WHAT NEEDS TO BE DONE
In the data documentation passage below, set down everything from "The goal of" down to "longevity of data." word for word.

[PASSAGE SHOWN — start]

Skip to Main Content

Data Management Toolkit

Documentation & Metadata

Documentation


Documentation gives data context and meaning through the inclusion of metadata and supplementary files. Proper documentation should include descriptions of the research workflow, decisions made during the research process, and how the data has been manipulated.

The goal of data documentation is to give enough meaning to the data so as to limit future uncertainty about the data. Documentation is essential to the usability and longevity of data.


Metadata

Metadata is structured data that describes your dataset. There are both general purpose and discipline-specific metadata standards that can be adapted for a research project. The Department of Defense created the Department of Defense Discovery Metadata Specification (DDMS) in 2003, which is a metadata standard loosely based on Dublin Core - a widely-used metadata vocabulary. If possible, DoD projects should use DDMS. For projects outside of the DoD, the UK's Digital Curation Center (DCC) maintains an up-to-date list of discipline-specific metadata standards.

[PASSAGE SHOWN — finish]
[INFORMATION SUPPLIED — start]

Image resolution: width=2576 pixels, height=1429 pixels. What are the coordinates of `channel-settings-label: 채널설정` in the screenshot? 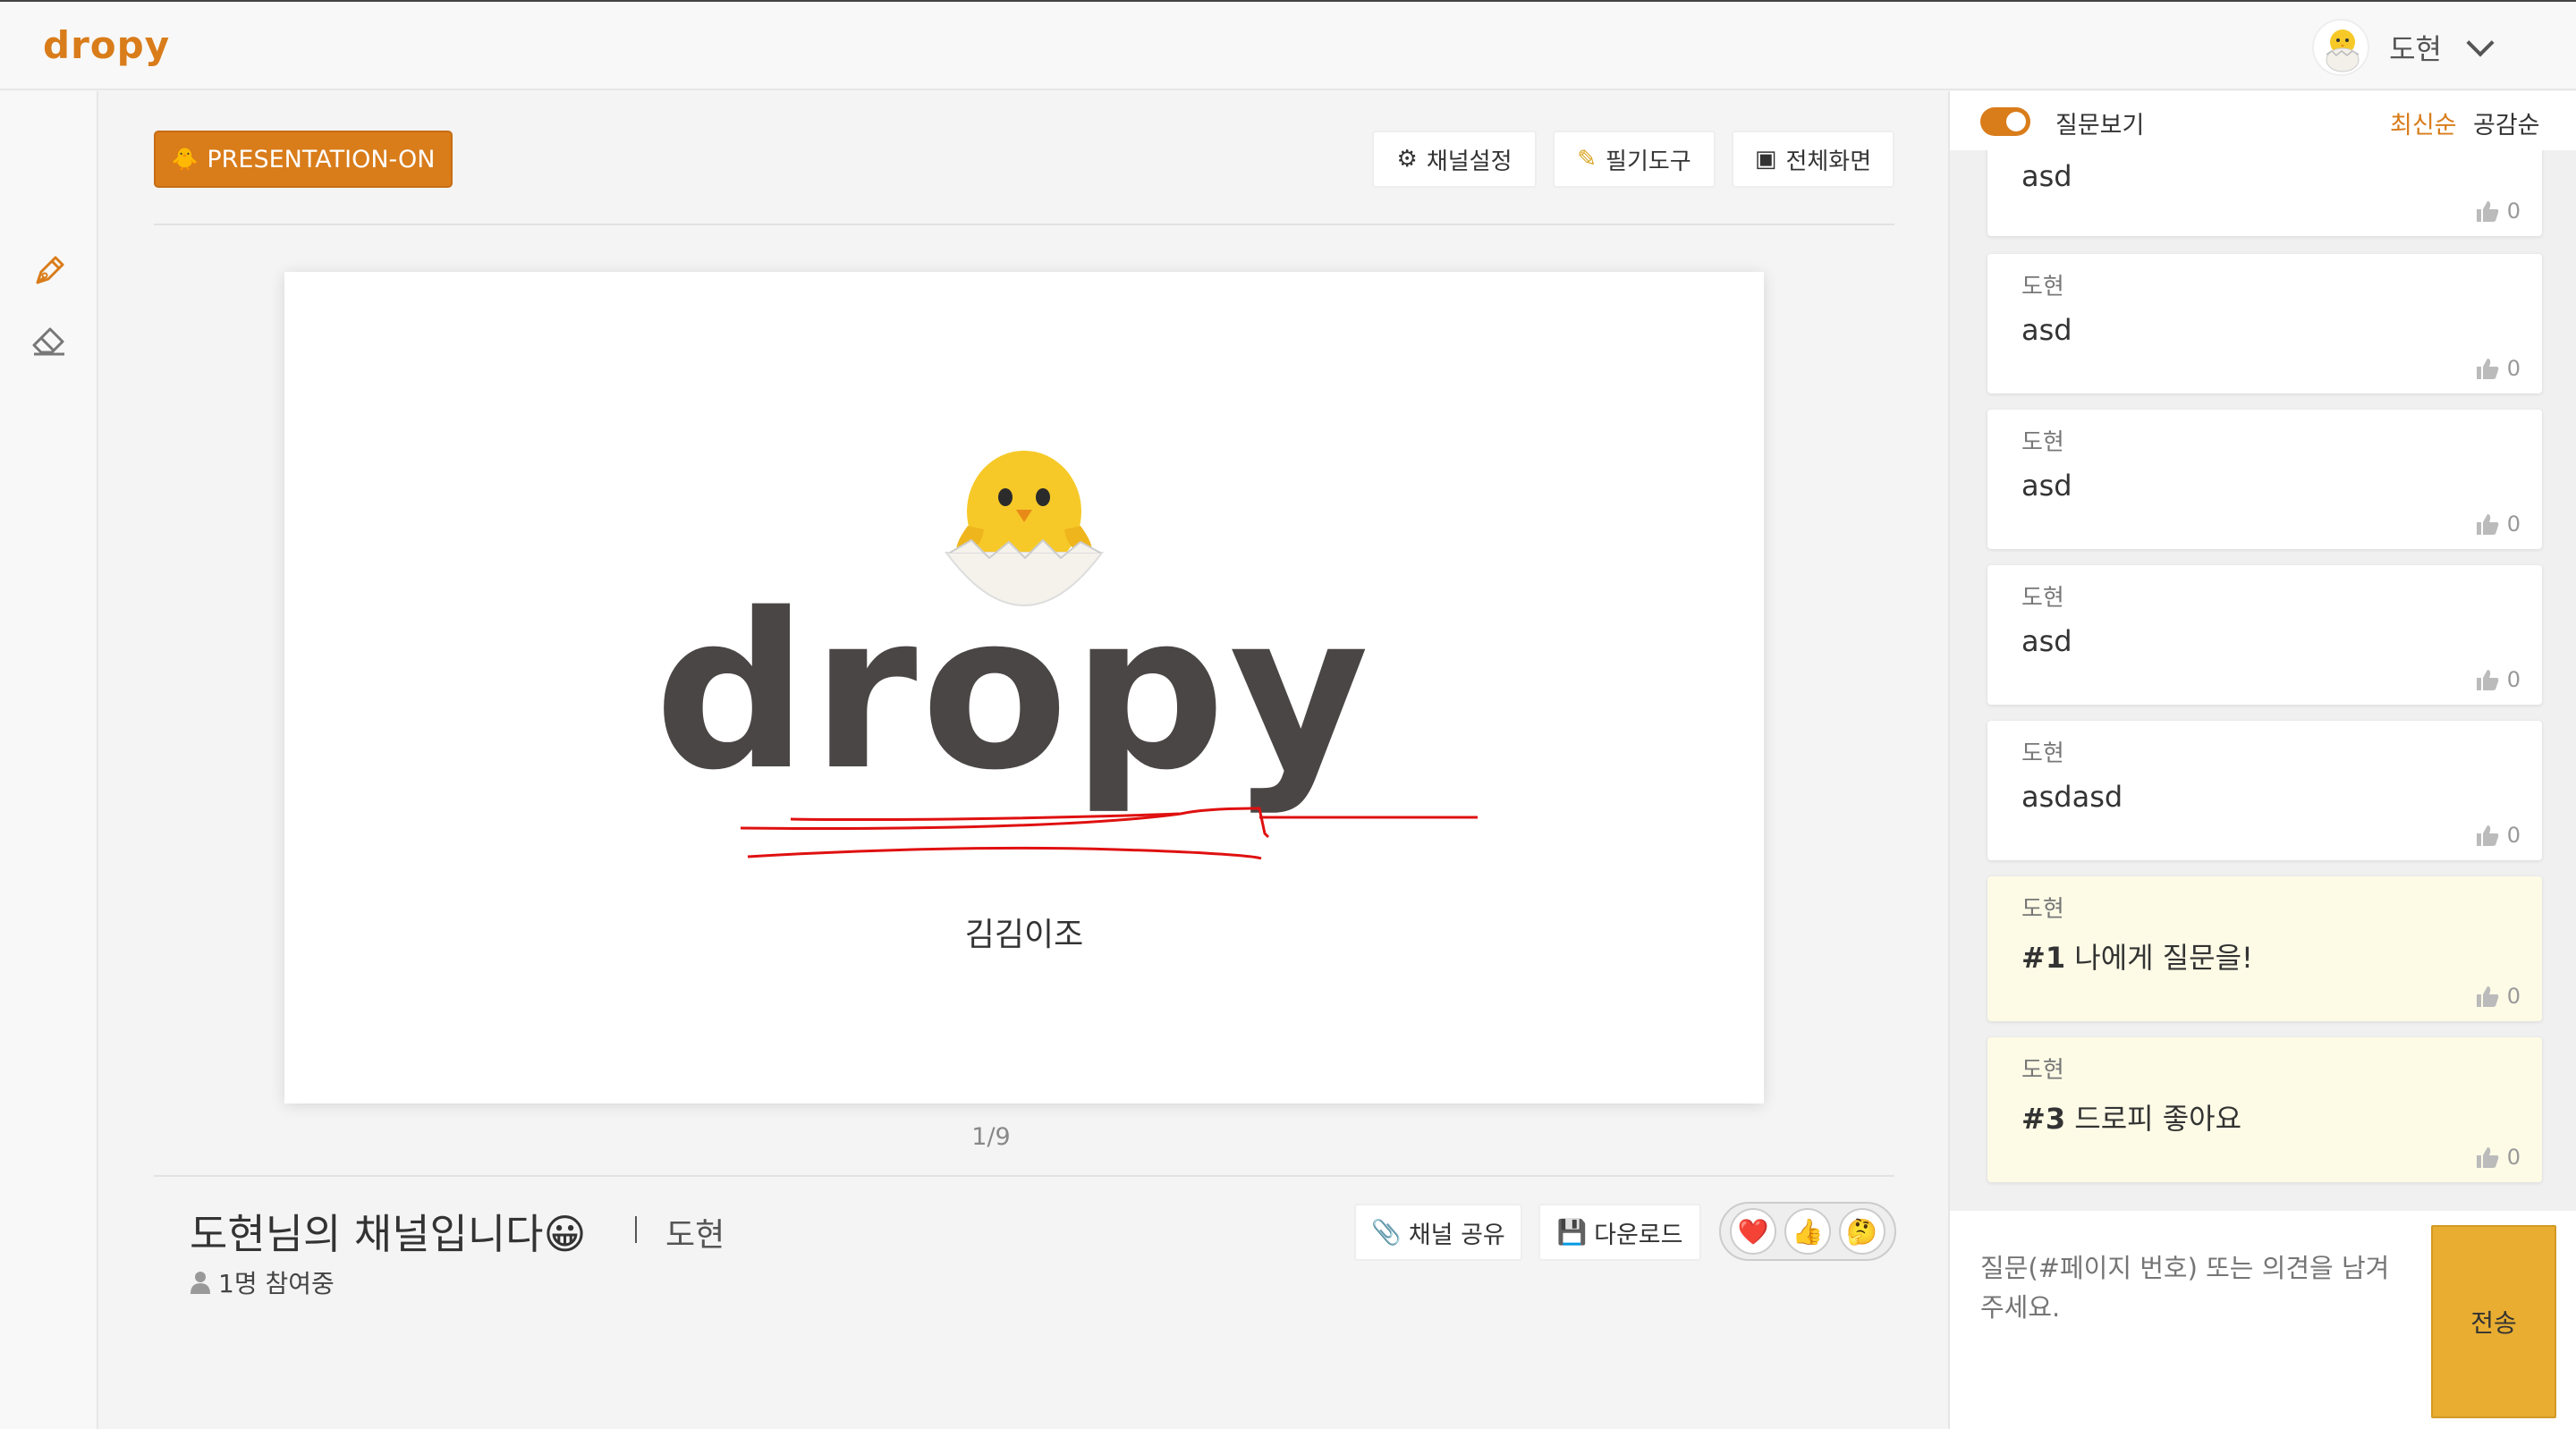 It's located at (1470, 162).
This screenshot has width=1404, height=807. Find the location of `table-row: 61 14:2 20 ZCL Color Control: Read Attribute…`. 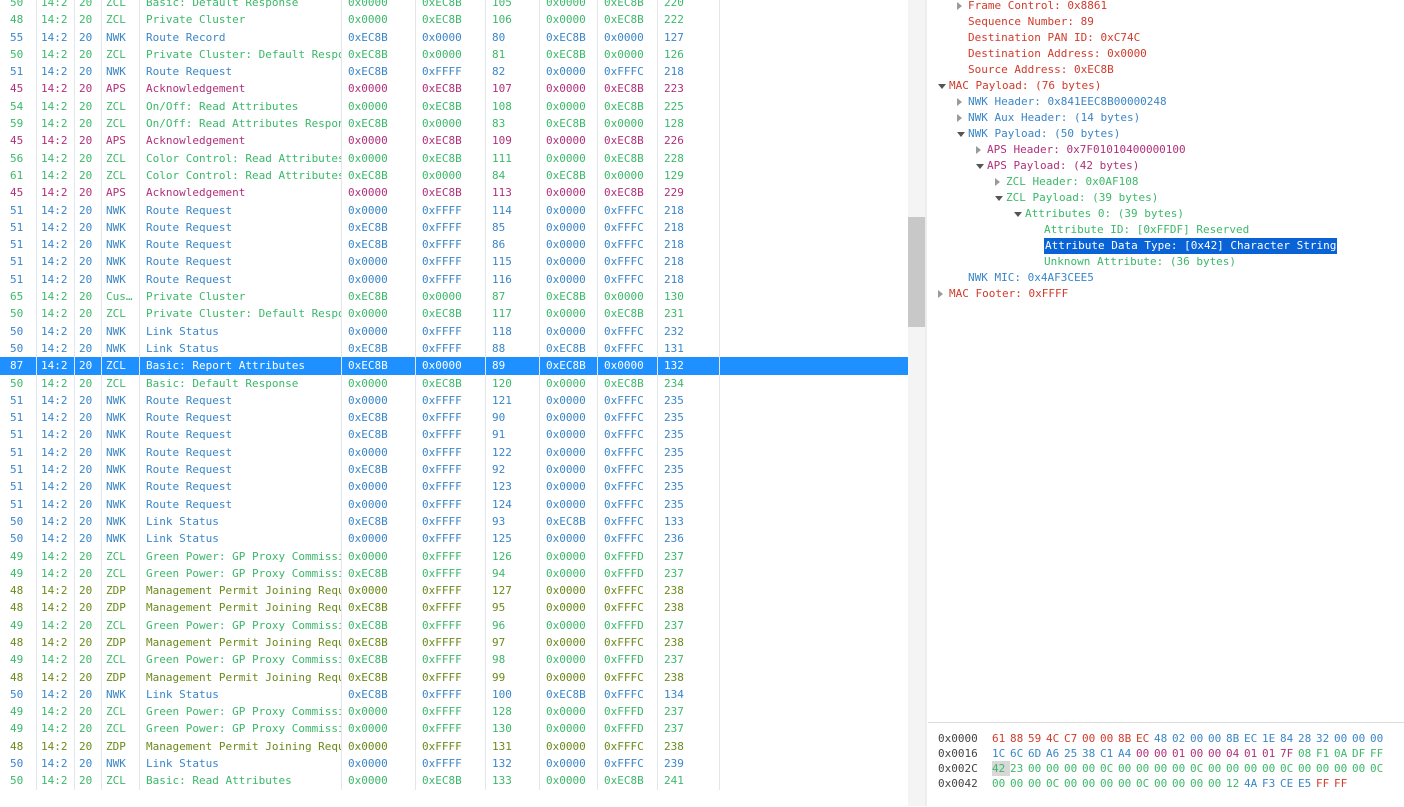

table-row: 61 14:2 20 ZCL Color Control: Read Attribute… is located at coordinates (454, 176).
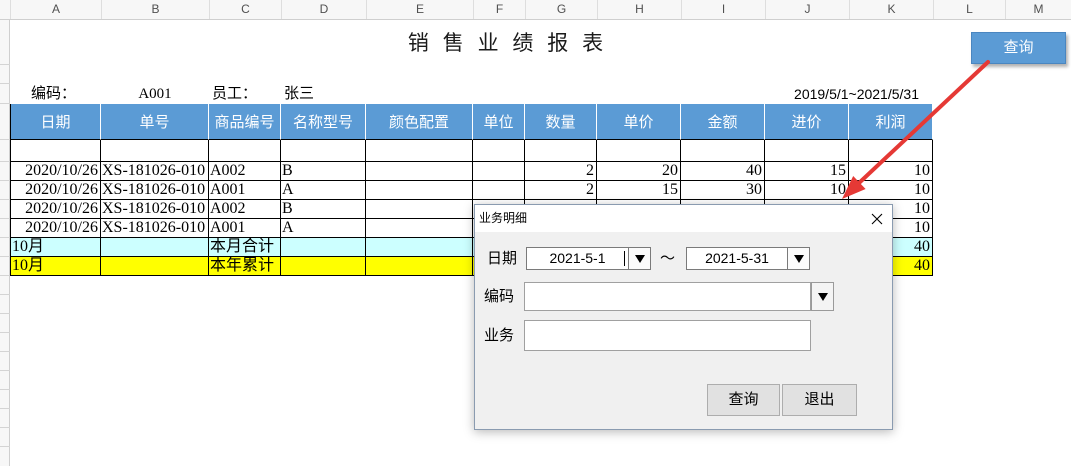  Describe the element at coordinates (420, 122) in the screenshot. I see `header-cell-color-config: 颜色配置` at that location.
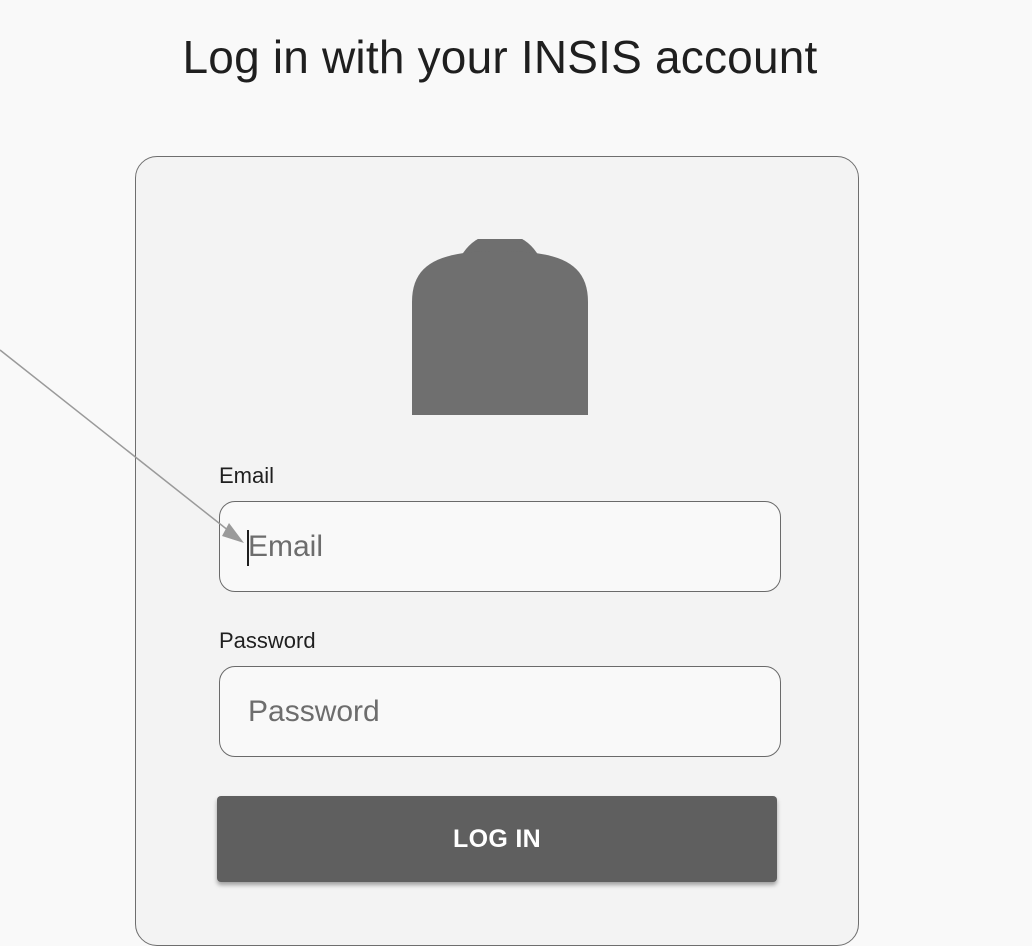 The image size is (1032, 946). Describe the element at coordinates (500, 57) in the screenshot. I see `page-title: Log in with your INSIS account` at that location.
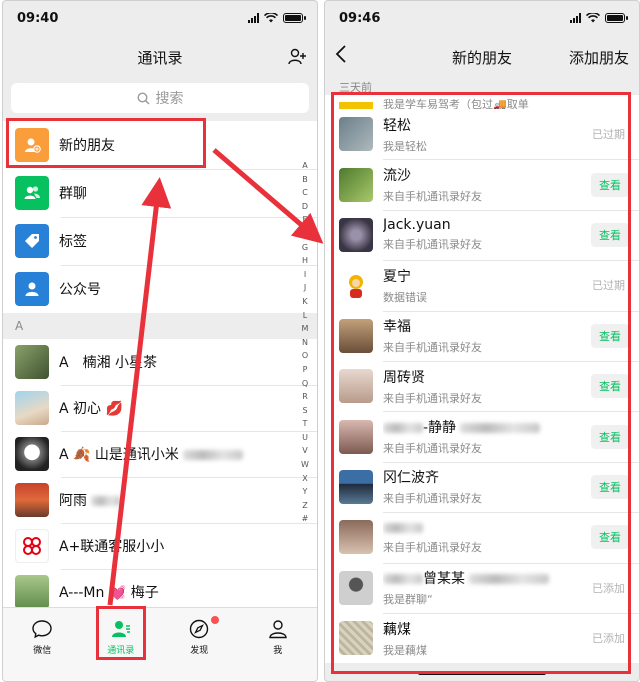 This screenshot has height=682, width=640. Describe the element at coordinates (482, 537) in the screenshot. I see `friend-request-row: 来自手机通讯录好友 查看` at that location.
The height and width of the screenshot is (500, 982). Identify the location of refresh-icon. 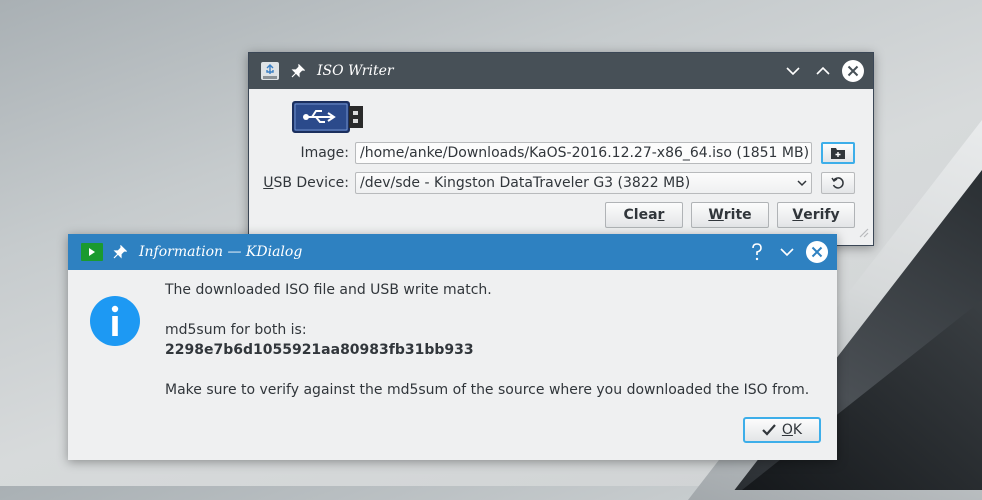
(838, 183).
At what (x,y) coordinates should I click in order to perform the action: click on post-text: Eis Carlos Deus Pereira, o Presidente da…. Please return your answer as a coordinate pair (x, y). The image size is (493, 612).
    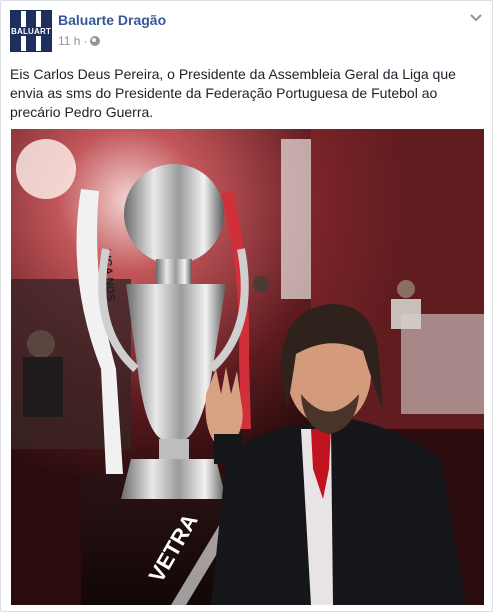
    Looking at the image, I should click on (233, 93).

[INFORMATION SUPPLIED — finish]

REPLY
The goal of data documentation is to give enough meaning to the data so as to limit future uncertainty about the data. Documentation is essential to the usability and longevity of data.